„Haste schon jehört? Die ollen Kolonnaden wer’n nu janz abjerissen!“
Die Stimme des stämmigen Kerls am Tresen dröhnt laut über das Stimmengewirr in der Eckkneipe hinweg. Während er sein Bierglas zum Mund führt und genüßlich einen kräftigen Zug nimmt, um sich anschließend den Schaum mit dem Handrücken vom Mund zu wischen, winkt sein Gesprächspartner, ein eher schmächtiger, kleiner Kerl mit Schiebermütze, die er verwegen ins Genick geschoben hat, gelangweilt ab.
„Ach, det Jerücht kenn ick. Det kommt imma wieda. Det erste Mal hab ick det schon jehört, als se dem Spittelmarkt seine Trümmer wegjeräumt ham.“
„Aba diesma isset wahr!“, erwidert der andere.

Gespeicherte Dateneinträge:
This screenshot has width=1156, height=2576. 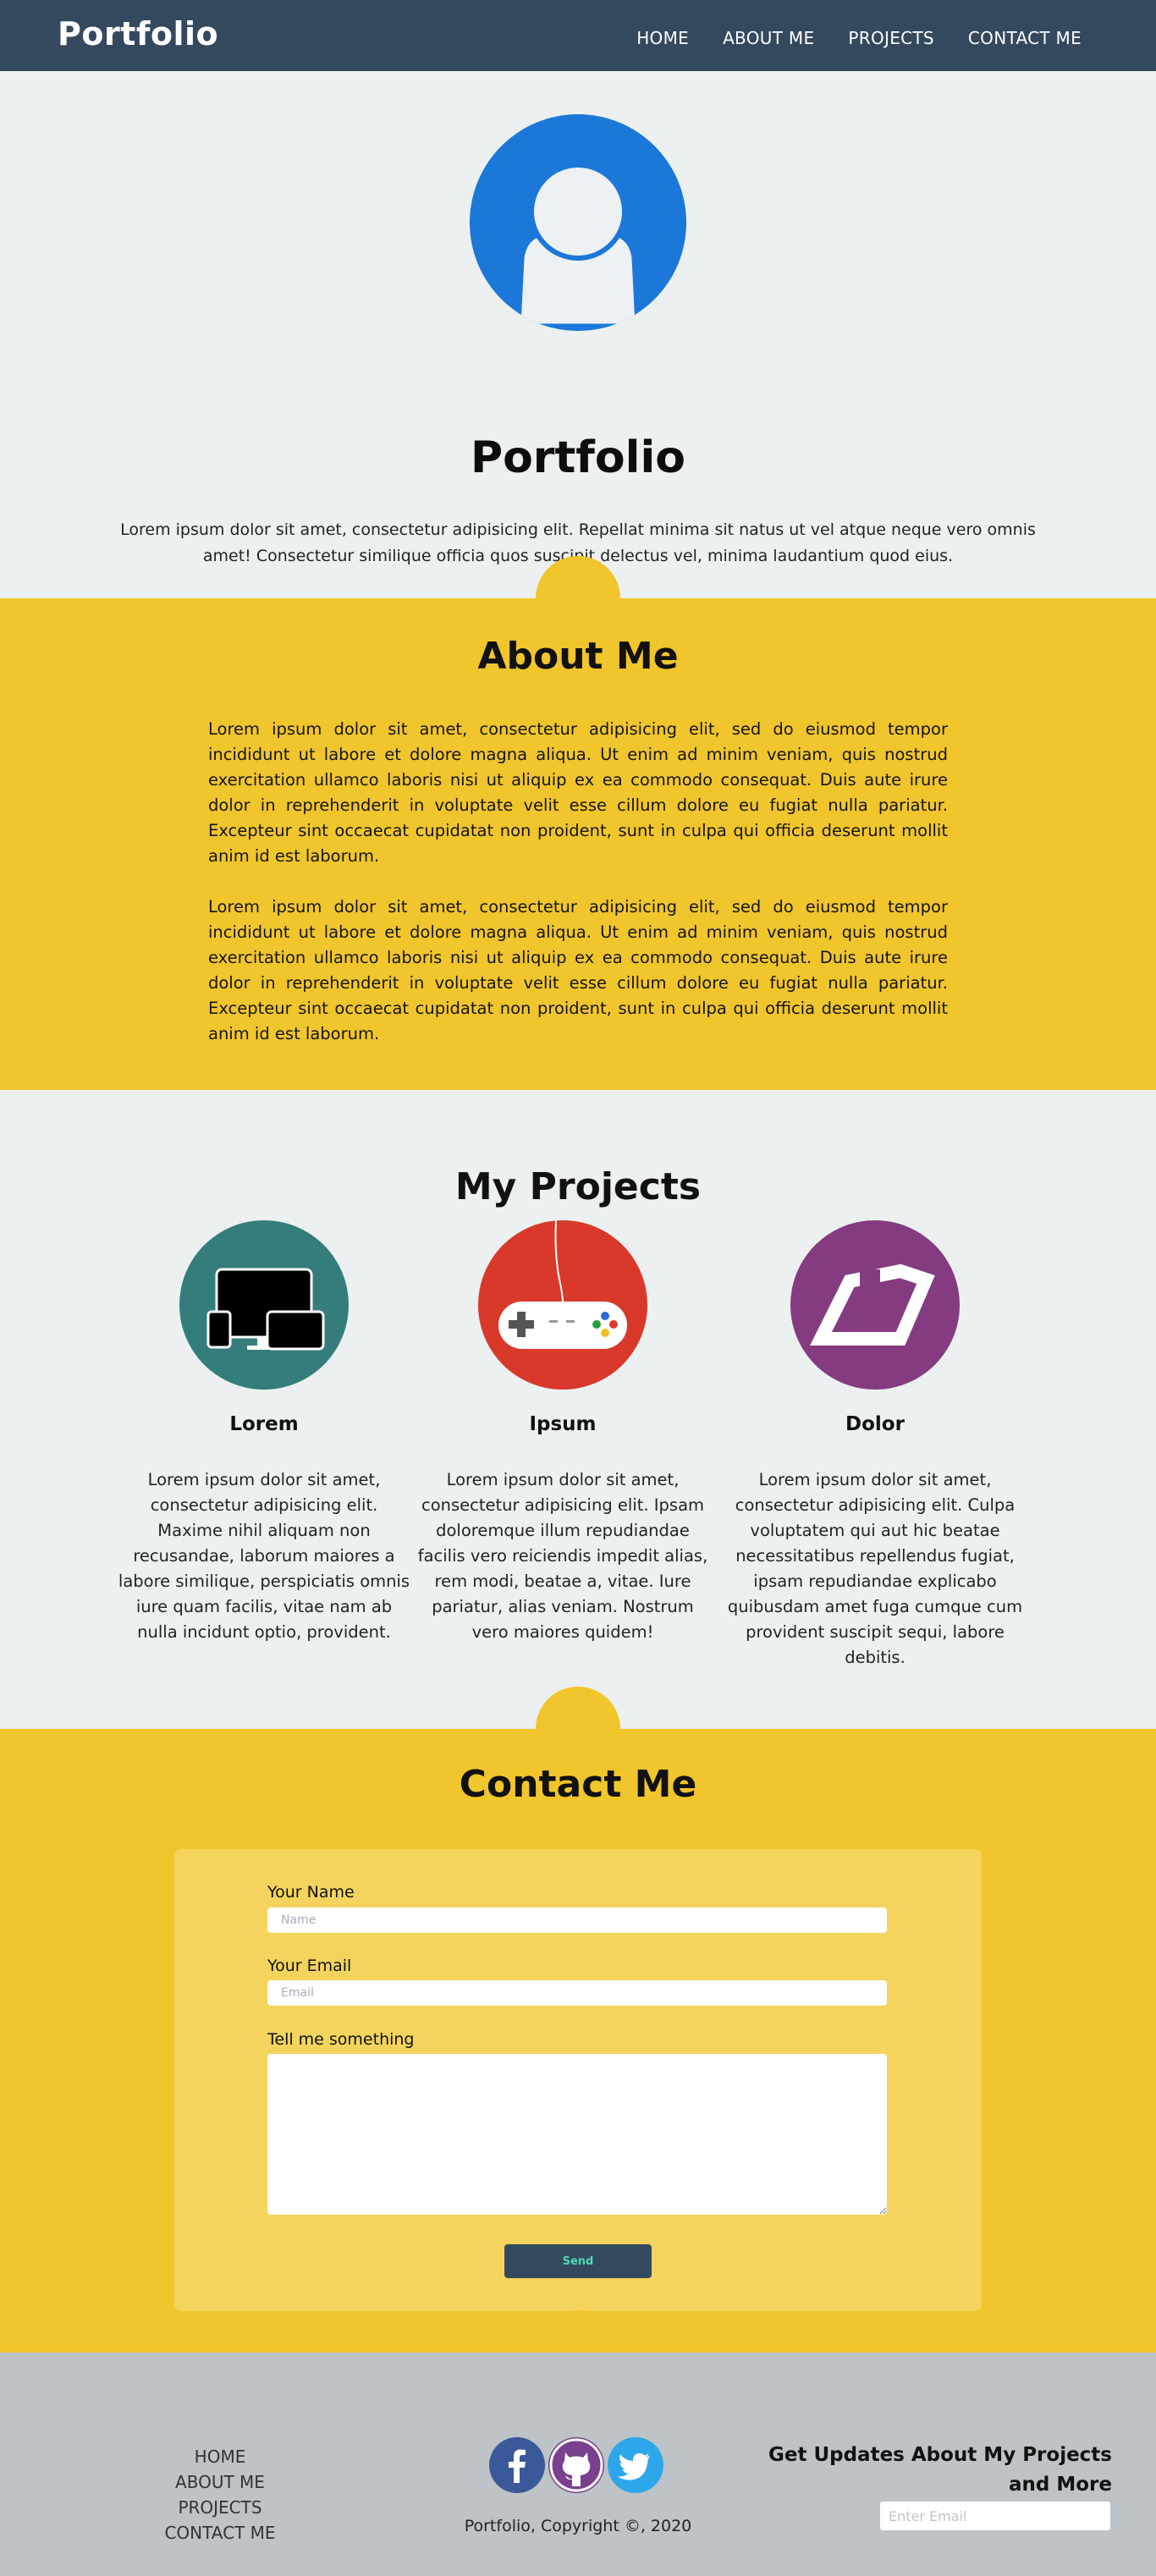 What do you see at coordinates (842, 38) in the screenshot?
I see `main-nav: HOME ABOUT ME PROJECTS CONTACT ME` at bounding box center [842, 38].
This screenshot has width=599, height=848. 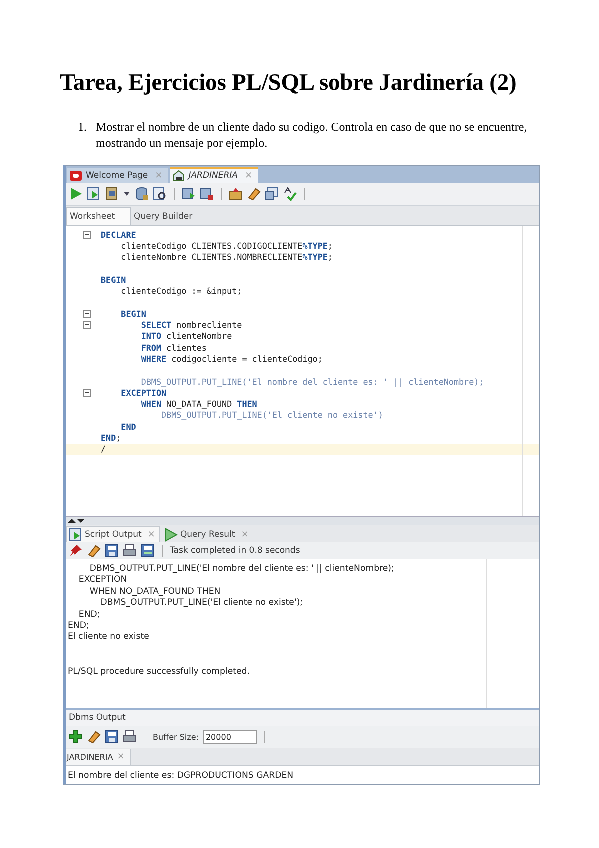 What do you see at coordinates (128, 427) in the screenshot?
I see `code-line: END` at bounding box center [128, 427].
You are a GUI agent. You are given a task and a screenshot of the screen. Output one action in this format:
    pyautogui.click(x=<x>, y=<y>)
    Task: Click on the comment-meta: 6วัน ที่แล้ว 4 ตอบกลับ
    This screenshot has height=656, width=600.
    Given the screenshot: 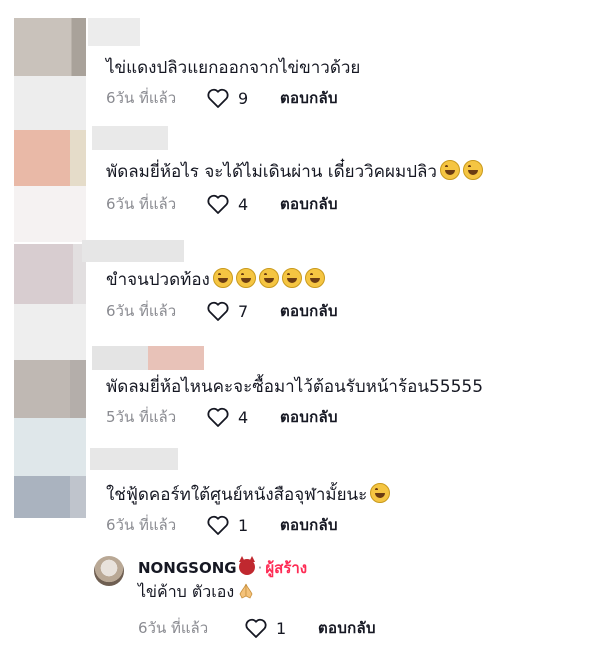 What is the action you would take?
    pyautogui.click(x=222, y=204)
    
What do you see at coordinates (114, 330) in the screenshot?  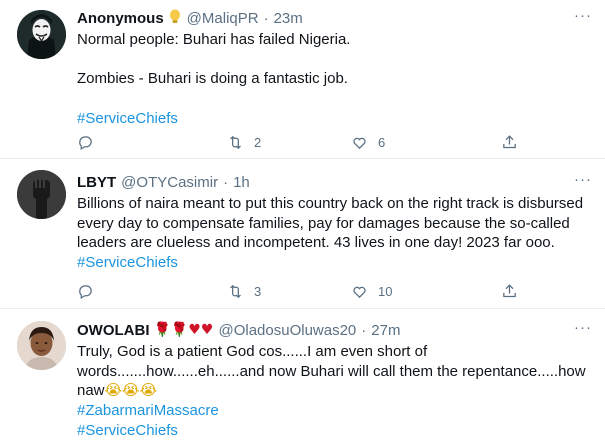 I see `display-name: OWOLABI` at bounding box center [114, 330].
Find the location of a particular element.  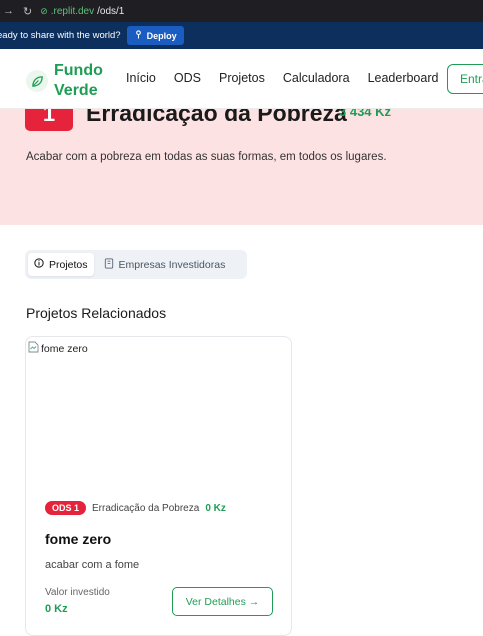

broken-image-icon is located at coordinates (34, 348).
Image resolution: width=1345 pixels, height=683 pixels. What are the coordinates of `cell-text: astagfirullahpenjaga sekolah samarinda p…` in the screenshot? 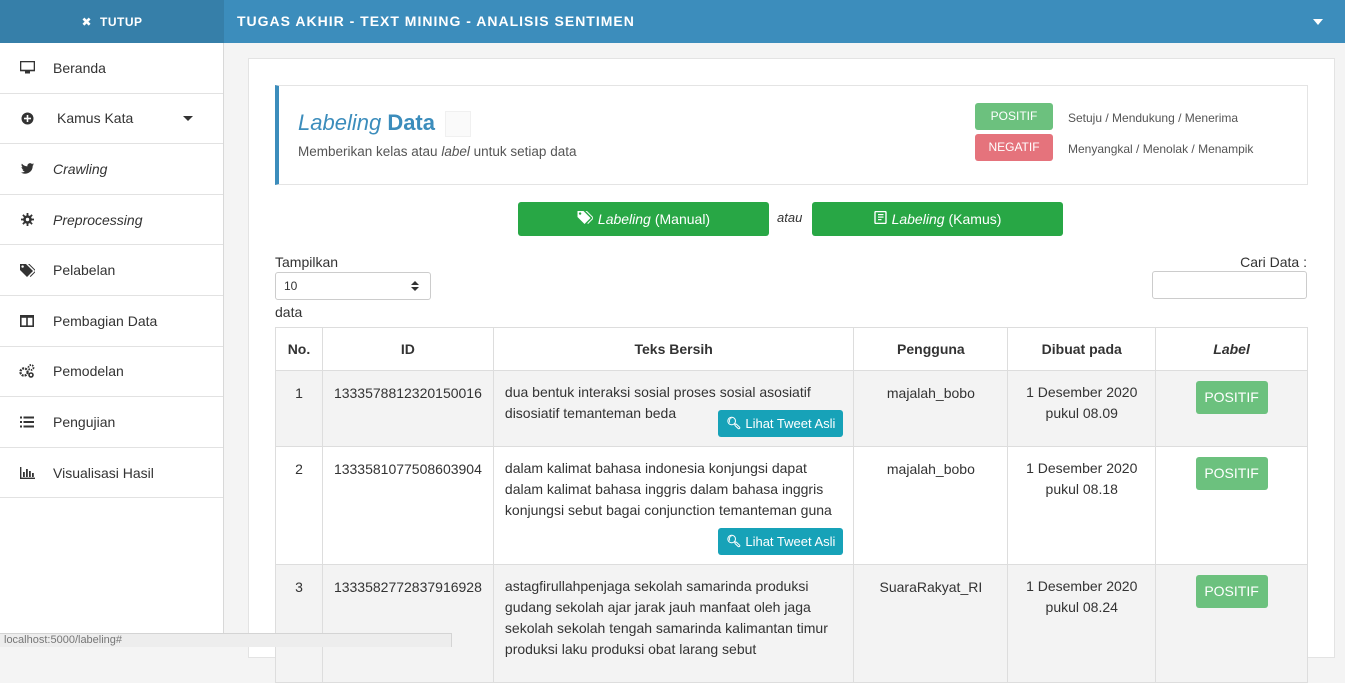 It's located at (674, 624).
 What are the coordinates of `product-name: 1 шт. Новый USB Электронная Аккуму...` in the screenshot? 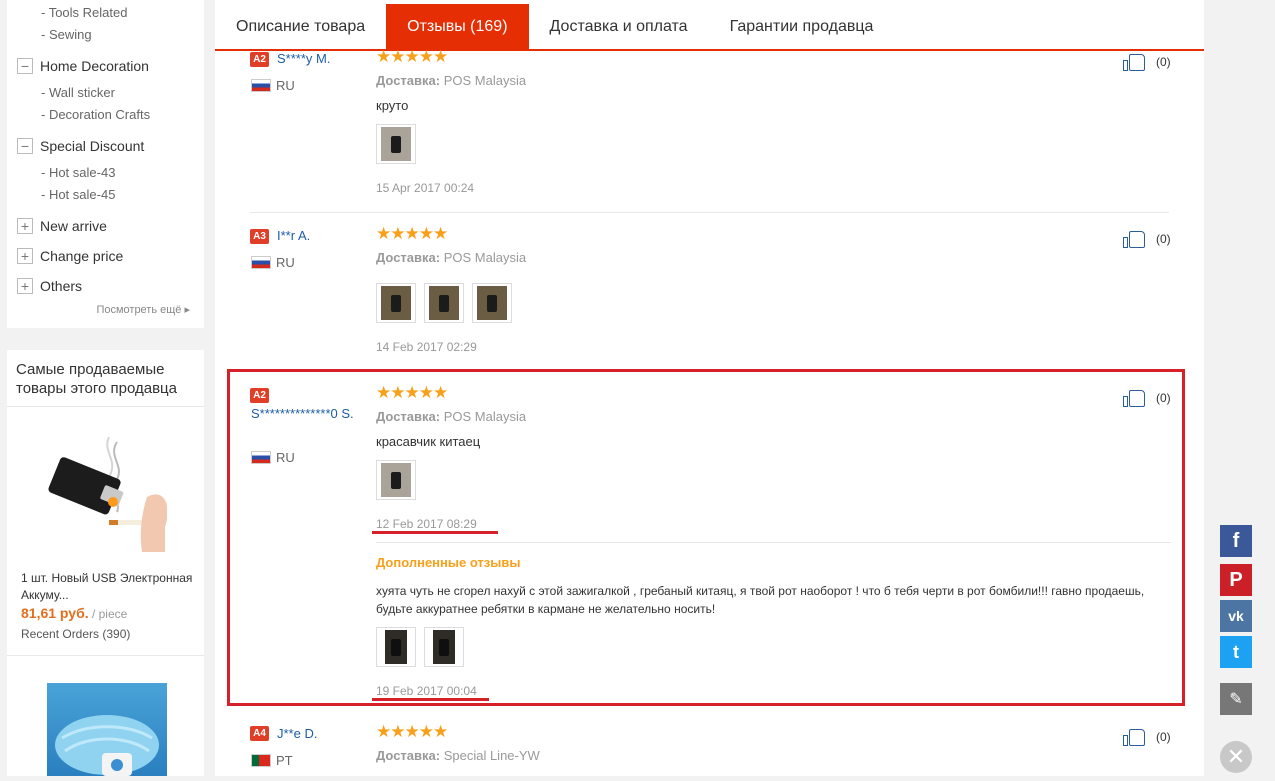 It's located at (109, 587).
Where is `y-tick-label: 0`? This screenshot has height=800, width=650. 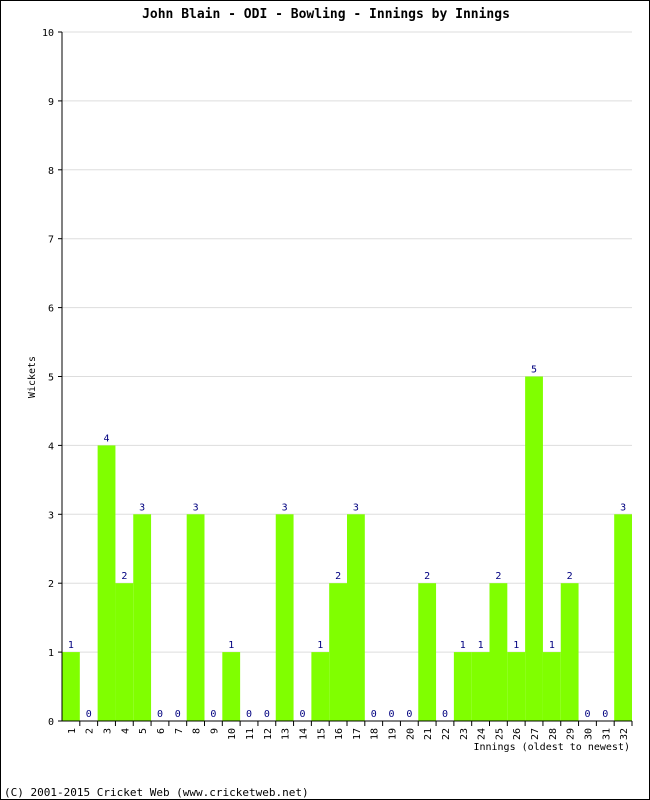 y-tick-label: 0 is located at coordinates (51, 722).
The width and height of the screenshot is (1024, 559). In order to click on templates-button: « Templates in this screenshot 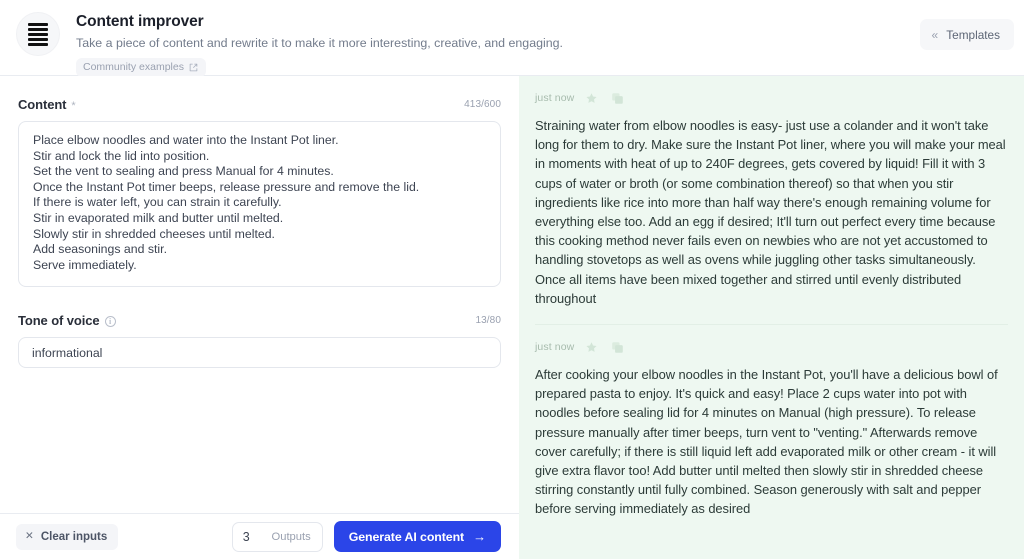, I will do `click(966, 34)`.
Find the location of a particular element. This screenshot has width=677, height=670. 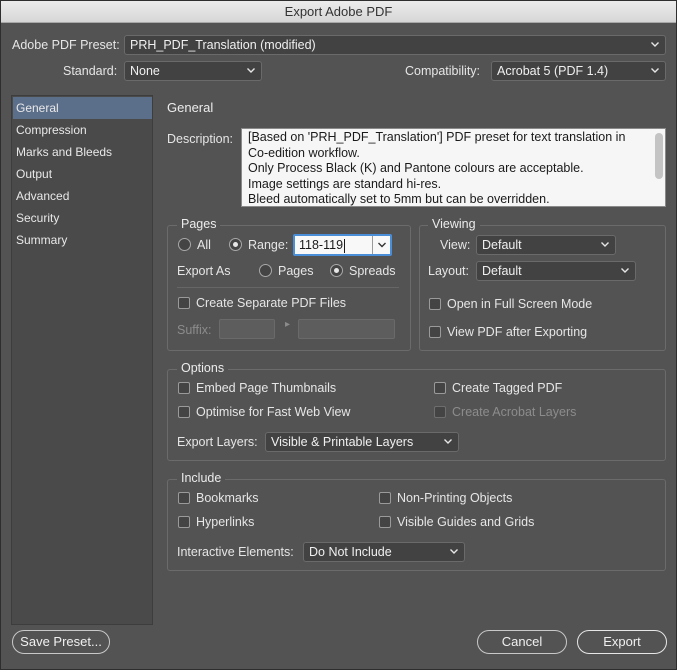

view-after-export-label: View PDF after Exporting is located at coordinates (518, 332).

> [Zu erledigende Aufgaben]:
1. Prüfe, ob die Aussagen (a), (b) und (c) zum Auszug über die Kolonnaden passen, und antworte jeweils mit Ja oder Nein samt den entscheidenden Worten aus dem Auszug als genauem Zitat. (a) Der kleinere Mann trägt eine Schiebermütze im Genick. (b) Der stämmige Kerl trinkt Wein. (c) Der kleinere Mann hörte das Gerücht zum ersten Mal, als am Spittelmarkt die Trümmer weggeräumt wurden.
2. Erkläre in ein bis drei Sätzen nach dem Auszug über die Kolonnaden, warum der kleinere Mann mit der Schiebermütze die Nachricht vom Abriss gelangweilt abtut.
Stütze dich nur auf den Auszug.

> [Antworten je Aufgabe]:
1.
(a) Ja: „ein eher schmächtiger, kleiner Kerl mit Schiebermütze, die er verwegen ins Genick geschoben hat“
(b) Nein: „Während er sein Bierglas zum Mund führt“
(c) Ja: „Det erste Mal hab ick det schon jehört, als se dem Spittelmarkt seine Trümmer wegjeräumt ham.“

2. Er kennt das Gerücht schon und sagt, dass es immer wieder auftaucht. Zum ersten Mal hat er es bereits gehört, als am Spittelmarkt die Trümmer weggeräumt wurden.